In my original post, I never said it is the only pattern, that you should realloc by adding one fixed-size block each time, that is just one possible pattern, and it is just one example.
Your choice also largely depends on your strategy to trade off between speed and memory usage. If one cares speed so much, and does not care memory that much, he can just double memory size each time, as what Perl did for its hash. Again, this is just another example, not the only approach.
I looked at your c/c++ example, and believe there is a big chance that your for loop was optimized by the compiler. In that case, it does not demo the real performance of realloc.
malloc() / realloc() already follows a pattern. The only question is whether the pattern that it follows is effective enough for appending a single byte at a time. The Perl source code shows that if the malloc() that comes with Perl is used, sv_grow() (the internal function ultimately used to the memory area used to hold the string) determines whether a realloc() is necessary by calling malloced_size(), meaning that realloc() is partially inlined into sv_grow().
The critical section of the assembly code generated for Linux is:
It looks as if the chance that the loop is optimized away is actually not so great. This should have been obvious by the fact that it took a whole 10 seconds to complete. Counting to 16Mbytes is not hard for a P3 800 Mhz box and I would expect this to have taken less than 1/10th of a second. Just for fun, I replaced the "assert(realloc(...))" with ";" and the time to complete was 0.03s. Yes, I checked the assembly code to ensure that the loop was not optimized away. This shows that the cost of a realloc() is approximately 300 times that of an increment/compare/branch.
In terms of overhead, it is not quite this bad, as increment/compare/branch does not achieve the operation we are trying to perform. Since even an inlined strategy to second guess malloc() and pre-alloc by larger increments would require more code than a increment/compare/branch, the 'overhead' of realloc() may not be that significant at all for a decent implementation of realloc().
Also, as I need to mention again, implementations of realloc() that use mremap() can reallocate large (4096+ bytes) memory areas without any need to copy the data itself. Pages are re-addressed.
This is definitely the kind of discussion I would like to be part of it.
People are talking with solid facts, insightful thoughts, strong supporting data ... And also talk with respect to each other, at the same time, with respect to facts found.
The other thing I would be interested in, is the performance difference between using linked list and (dynamically growing) array.
By using linked list, you would call malloc once for each element, but no realloc is called; by using array, you would call malloc once at the beginning, and then call realloc each time when it grows.
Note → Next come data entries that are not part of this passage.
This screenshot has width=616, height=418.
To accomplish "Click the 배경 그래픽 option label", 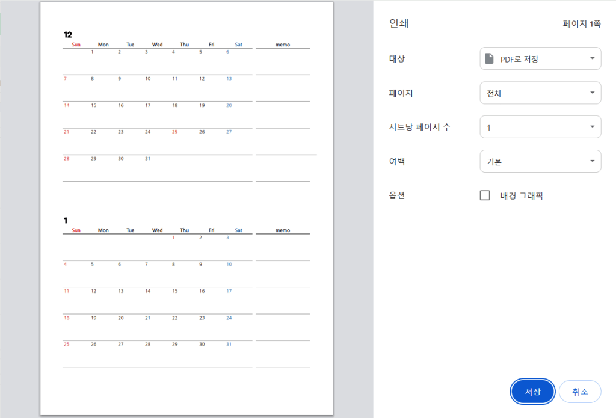I will 521,195.
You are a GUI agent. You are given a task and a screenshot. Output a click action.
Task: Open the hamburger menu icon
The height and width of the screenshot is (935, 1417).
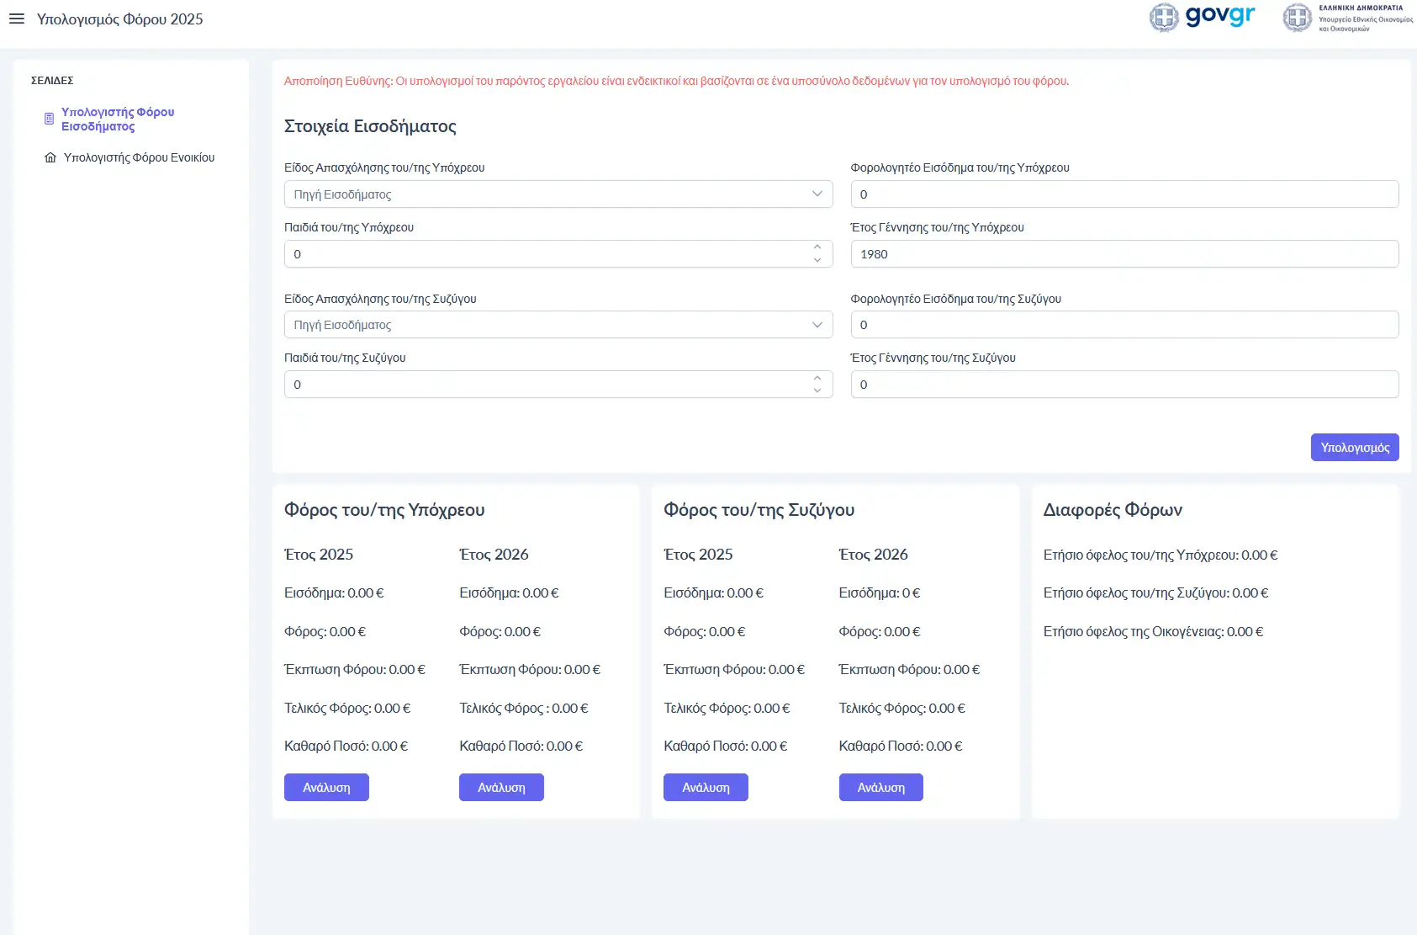17,19
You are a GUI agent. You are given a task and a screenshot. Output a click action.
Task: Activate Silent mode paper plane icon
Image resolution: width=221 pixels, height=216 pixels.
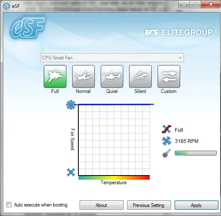point(140,76)
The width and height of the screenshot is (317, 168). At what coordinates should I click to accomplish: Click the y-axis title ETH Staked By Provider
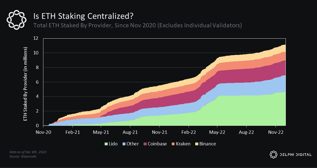coord(25,84)
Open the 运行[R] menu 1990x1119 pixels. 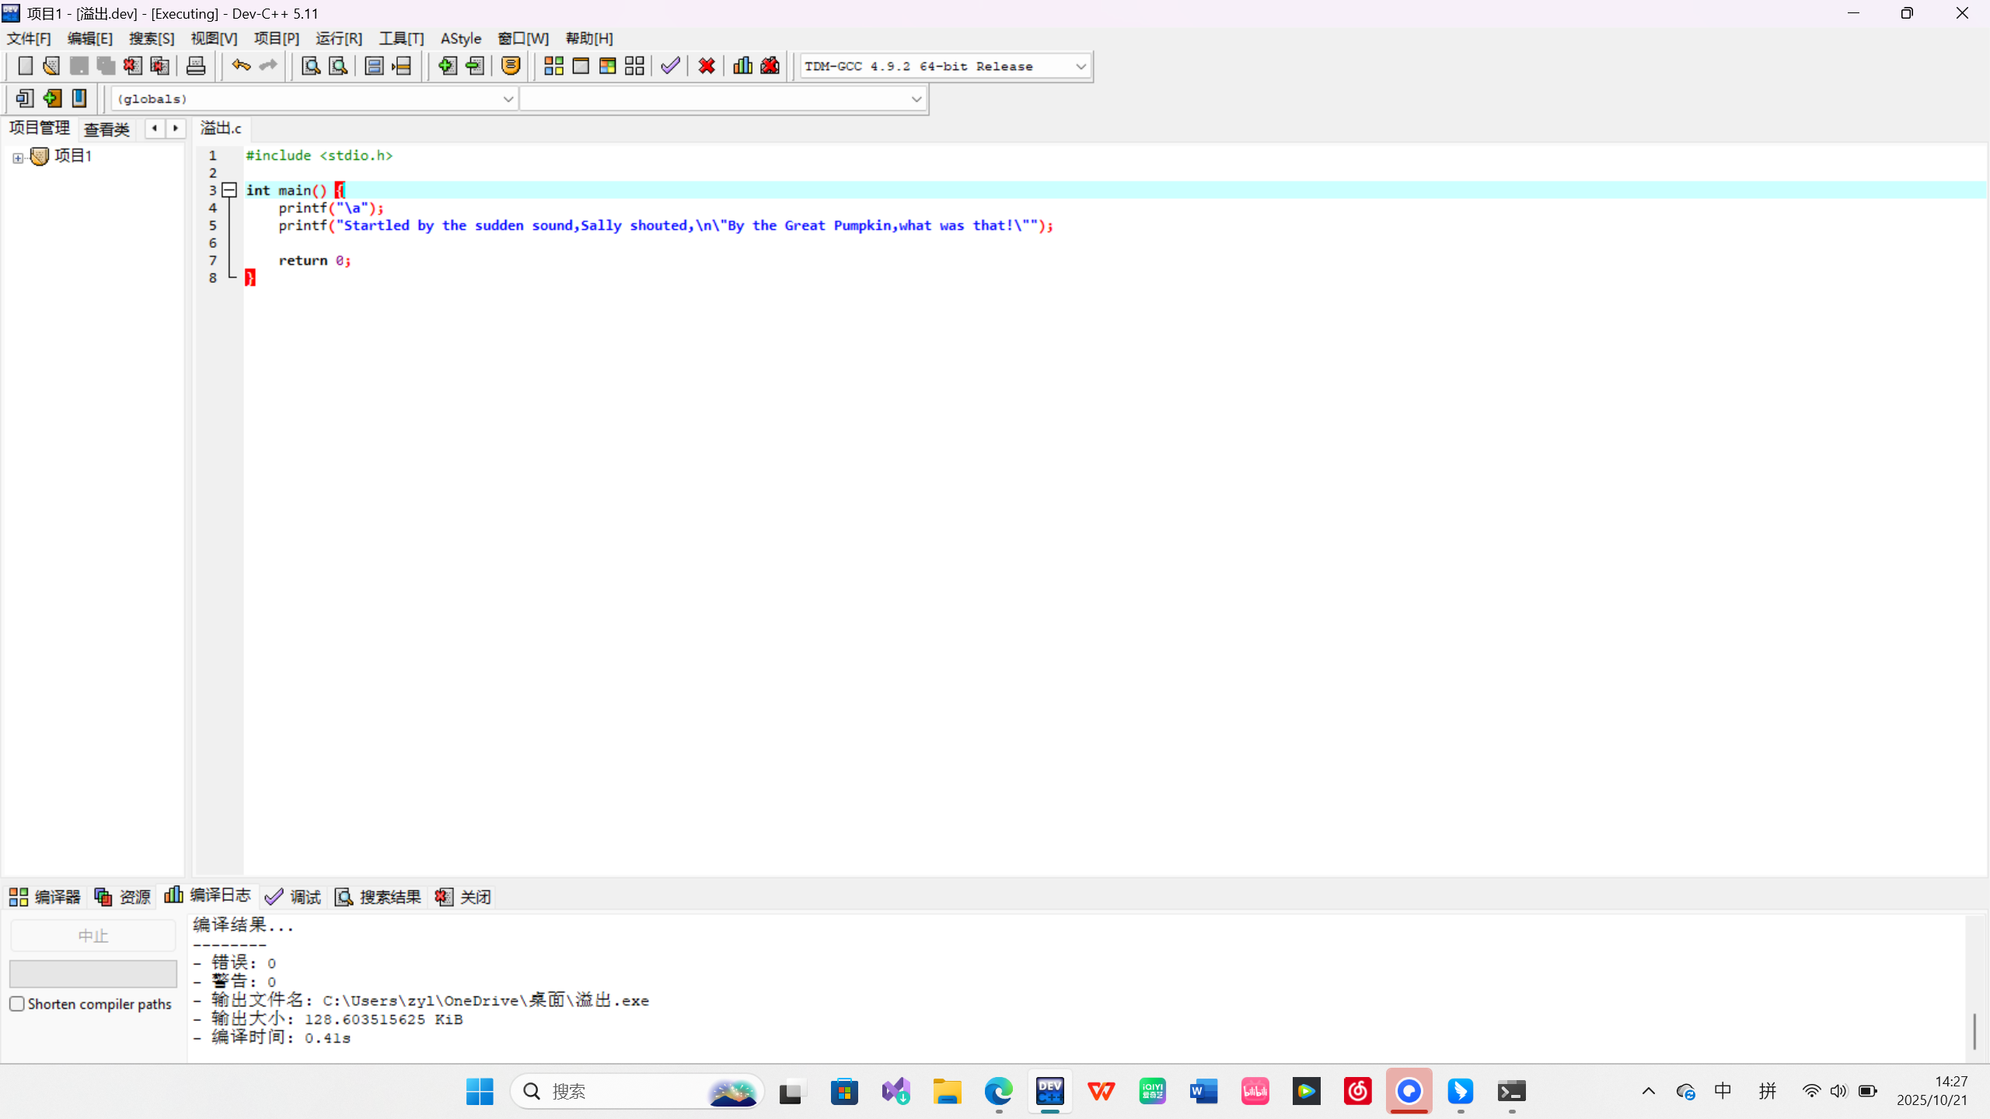click(x=338, y=38)
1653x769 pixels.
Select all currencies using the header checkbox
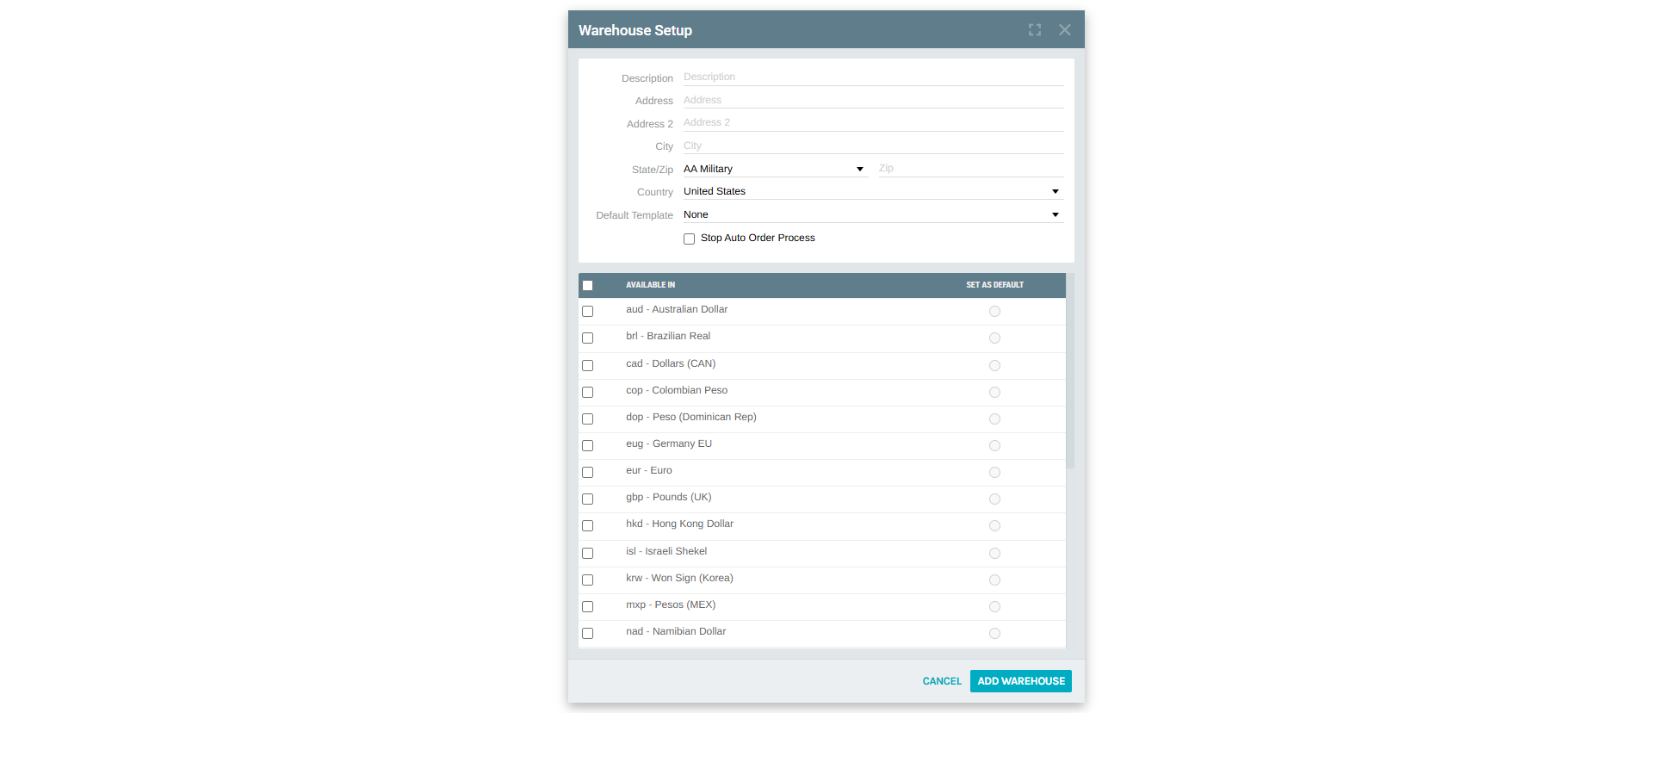coord(588,285)
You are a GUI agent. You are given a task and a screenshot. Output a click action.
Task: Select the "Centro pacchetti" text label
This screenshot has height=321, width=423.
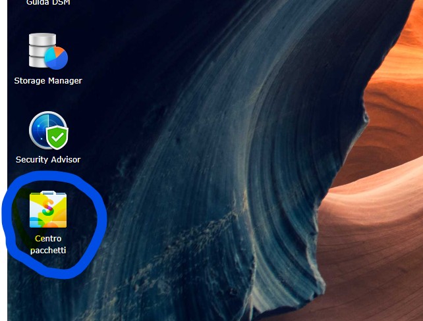(48, 244)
I used the two approaches from time to time, but never seriously measured them.
Also you might mix the two approaches, by using a linked list of sub-arrays. the size of each array is fixed, and we grow the data structure by growing the linked list, attaching more sub-arrays to the linked list.
With a dynamically growing array, growing it by a fixed amount has a O(1) amortized cost, with unpredictable performance on any append (you may allocate). Accessing any element is O(1). Finding the size is O(1). Splicing a new element into the interior is O(n).
A linked list has a guaranteed O(1) cost to grow. Splicing is also O(1). Accessing an arbitrary element is O(n). Finding the size is O(n). Splicing a new element into the interior is O(1).
Whether the linked list or array has more overhead is implementation and dataset dependent.
As for your mixed approach, you can do that and some have. Check out http://www.and.org/vstr/overview.html for an example of a string library that does. (I have not looked closely at it.)